▶ [VORLIEGENDER TEXT]:

::::

Insgesamt verleben wir einen ganz ruhigen und entspannten Urlaub in Griechenland bis auf den einen Tag, den Tag unserer Wanderung.
Die Wanderung
Auch dieser Tag startet ganz entspannt, spätes Aufstehen, langes Frühstücken mit der Frage „Was machen wir den heute?“.
Wir entscheiden uns für einen ganz erlebnislosen Tag in unserem Ort. „Lasst uns doch den empfohlen Wanderweg von einer Wanderseite im Internet probieren“ sage ich zu meinen beiden Männern.
Gegen Mittag machen wir uns auf den (wie wir meinen) gut beschriebenen Weg. Die ersten drei Stunden bummeln wir am Meer entlang, gehen einen breiten Weg durch den Wald und schrauben uns dabei immer weiter den Berg hinauf.
Immer wieder bleiben wir stehen und bestaunen das Panorama, das sich uns bietet.
Irgendwann schauen wir mal auf die Wegbeschreibung und dort steht “ Folgen sie den Poseidon-Schildern“. Wir fangen an zu suchen, laufen den Weg ein Stück zurück und wieder in die andere Richtung. Dann sehen wir das Schild und es führt uns mitten ins Gebüsch, von hier sollen wir dem Hirtenweg folgen.
Auf den ersten Metern denken wir noch „Ach, das ist der Weg.“.
Letztendlich ist dort zu Aristoteles Zeiten wahrscheinlich der letzte Hirte lang gewandert und der Weg, den wir erkennen, ist eher eine Regenrinne.
Nach 20 Minuten sind wir im Wald gefangen, ein Aufsteigen, um auf den alten Weg zurückzukehren, nicht mehr möglich. Es bleibt uns nur der Weg nach unten und es gibt hier eigentlich keinen erkennbaren Weg.
Zweimal sehen wir noch das Poseidonzeichen mitten im Gebüsch, wir sind demnach im richtigen Wald.
Wir rutschen mehr als eine Stunde auf unserem Hintern, krabbeln auf allen vieren, klettern durch trockene Bachläufe und kämpfen uns durch die Dornen. Eine Wandererfahrung, die wir so noch nicht kennen und auch nicht wieder brauchen.
Als selbst Henrik langsam übellaunig wird, weiß ich, wir müssen hier dringend raus. Kurz bevor wir es geschafft haben, müssen wir uns noch durch ein Brombeerheckenfeld kämpfen und dann stehen wir bei einem Bauern fast im Wohnzimmer.
Zurück in unserer Ferienwohnung entfernen wir Splitter und Dornen, verarzten die Kratzer, betrachten die Risse in unseren Klamotten und können schon wieder über unser Abenteuer lachen. Henriks Fazit lautet ab jetzt : Nehme zu jeder Wanderung eine Akku-Heckenschere mit.
Ein großes Problem
Wir wandern noch ein paar mal, bleiben aber immer auf den ganz breiten Wegen und trauen keinem Wanderschild mehr.

::::

▶ [GEGEBENE DATEN]:
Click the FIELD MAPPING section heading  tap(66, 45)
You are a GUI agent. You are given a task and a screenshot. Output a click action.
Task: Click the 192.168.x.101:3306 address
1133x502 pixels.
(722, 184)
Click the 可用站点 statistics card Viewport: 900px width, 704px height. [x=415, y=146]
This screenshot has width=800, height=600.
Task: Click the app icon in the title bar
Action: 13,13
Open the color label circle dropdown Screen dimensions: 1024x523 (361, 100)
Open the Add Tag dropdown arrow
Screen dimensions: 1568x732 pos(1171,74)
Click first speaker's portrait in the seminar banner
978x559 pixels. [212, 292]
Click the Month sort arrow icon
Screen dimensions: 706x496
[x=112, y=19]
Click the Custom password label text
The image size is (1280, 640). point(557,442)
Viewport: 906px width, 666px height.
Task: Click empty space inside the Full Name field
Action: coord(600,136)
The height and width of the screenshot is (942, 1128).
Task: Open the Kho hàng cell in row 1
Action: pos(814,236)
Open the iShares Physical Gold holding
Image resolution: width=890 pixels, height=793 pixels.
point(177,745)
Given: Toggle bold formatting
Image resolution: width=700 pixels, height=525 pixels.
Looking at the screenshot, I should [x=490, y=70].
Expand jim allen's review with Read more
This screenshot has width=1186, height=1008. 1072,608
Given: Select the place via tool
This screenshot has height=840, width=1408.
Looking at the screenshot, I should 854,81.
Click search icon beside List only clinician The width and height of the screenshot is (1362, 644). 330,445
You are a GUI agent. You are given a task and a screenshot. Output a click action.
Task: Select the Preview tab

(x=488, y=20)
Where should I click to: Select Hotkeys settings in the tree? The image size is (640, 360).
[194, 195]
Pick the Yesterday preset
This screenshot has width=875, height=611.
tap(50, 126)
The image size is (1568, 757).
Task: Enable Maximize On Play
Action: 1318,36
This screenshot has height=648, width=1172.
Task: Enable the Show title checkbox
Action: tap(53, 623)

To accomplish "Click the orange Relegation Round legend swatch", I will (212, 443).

::::

▶ [SCHRIFTLICHE AUFGABE]:
Gib aus dem Text über die Wanderung in Griechenland wortgetreu den Abschnitt wieder, der mit den Worten „Wir entscheiden uns“ anfängt und mit „sich uns bietet.“ aufhört.

▶ [LÖSUNG]:
Wir entscheiden uns für einen ganz erlebnislosen Tag in unserem Ort. „Lasst uns doch den empfohlen Wanderweg von einer Wanderseite im Internet probieren“ sage ich zu meinen beiden Männern.
Gegen Mittag machen wir uns auf den (wie wir meinen) gut beschriebenen Weg. Die ersten drei Stunden bummeln wir am Meer entlang, gehen einen breiten Weg durch den Wald und schrauben uns dabei immer weiter den Berg hinauf.
Immer wieder bleiben wir stehen und bestaunen das Panorama, das sich uns bietet.